An article was circulating among Chinese websites regarding the Shanghai government’s increasing its mandatory social security contribution. The author said that the Shanghai government announced the average wage of urban employees in Shanghai in 2022 was 12,183 yuan (US$1,681) per month, and therefore it increased the mandatory minimum social security contribution to 7,310 yuan per month.
The author discussed two points. First, Shanghai’s average salary was 9,339 yuan in 2019. The newly announced 2022 figure was an increase of over 30 percent from 2019. This 30 percent salary increase was unheard of to many people in Shanghai, especially during this period in which China suffered a 3-year lockdown and economy stalk due to COVID. The authorities might just hike up the salary number in order to impose a higher minimum social security contribution, which is based at 60 percent of the salary.
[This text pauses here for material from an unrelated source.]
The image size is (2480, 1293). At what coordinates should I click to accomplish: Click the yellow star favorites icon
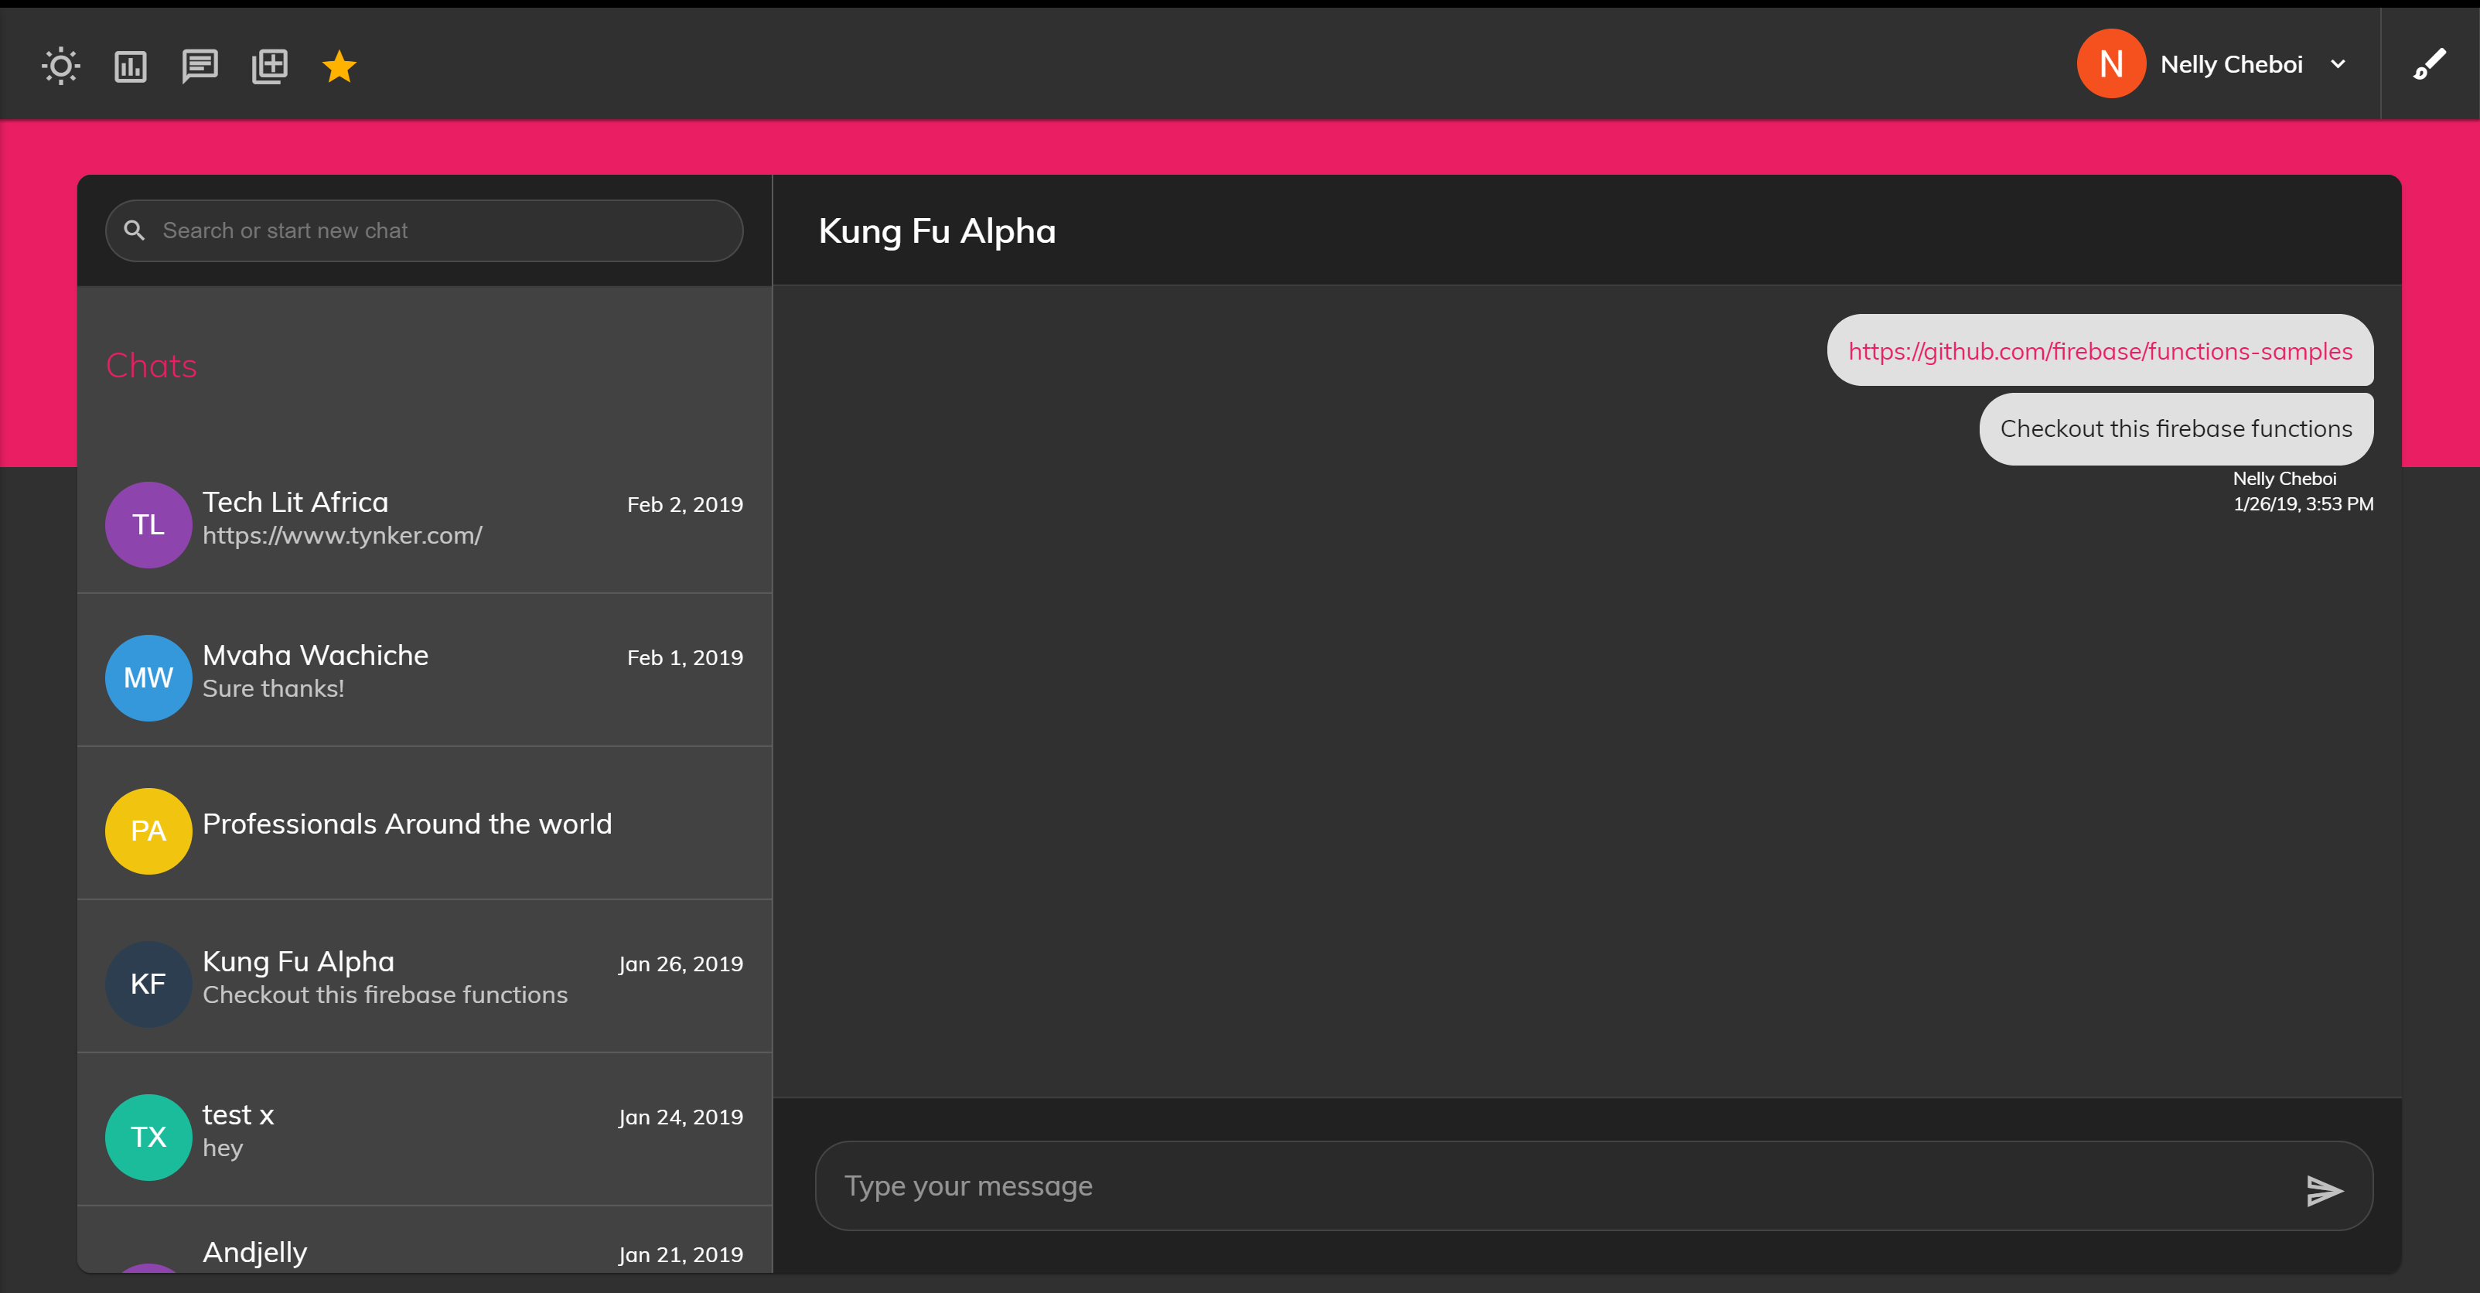(338, 65)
Second, this increased social security contribution put self-employed people in the position of further struggling to make ends meet. The newly increased social security contribution requires self-employed people to pay at least 2,595 yuan from their own pockets (24 percent of the minimum contribution for the retirement fund and 11.5 percent for healthcare insurance). That is nearly 300 yuan more from a year ago. The author then argued that 47.5 percent of these self-employed people have a monthly income less than 8,000 yuan, out of which, they have to pay the 2,595 yuan for their social security contribution and probably 2,000 yuan for rent, leaving only 3,400 yuan (a very low amount) for daily expenses, not to mention that the government might take income taxes from them as well.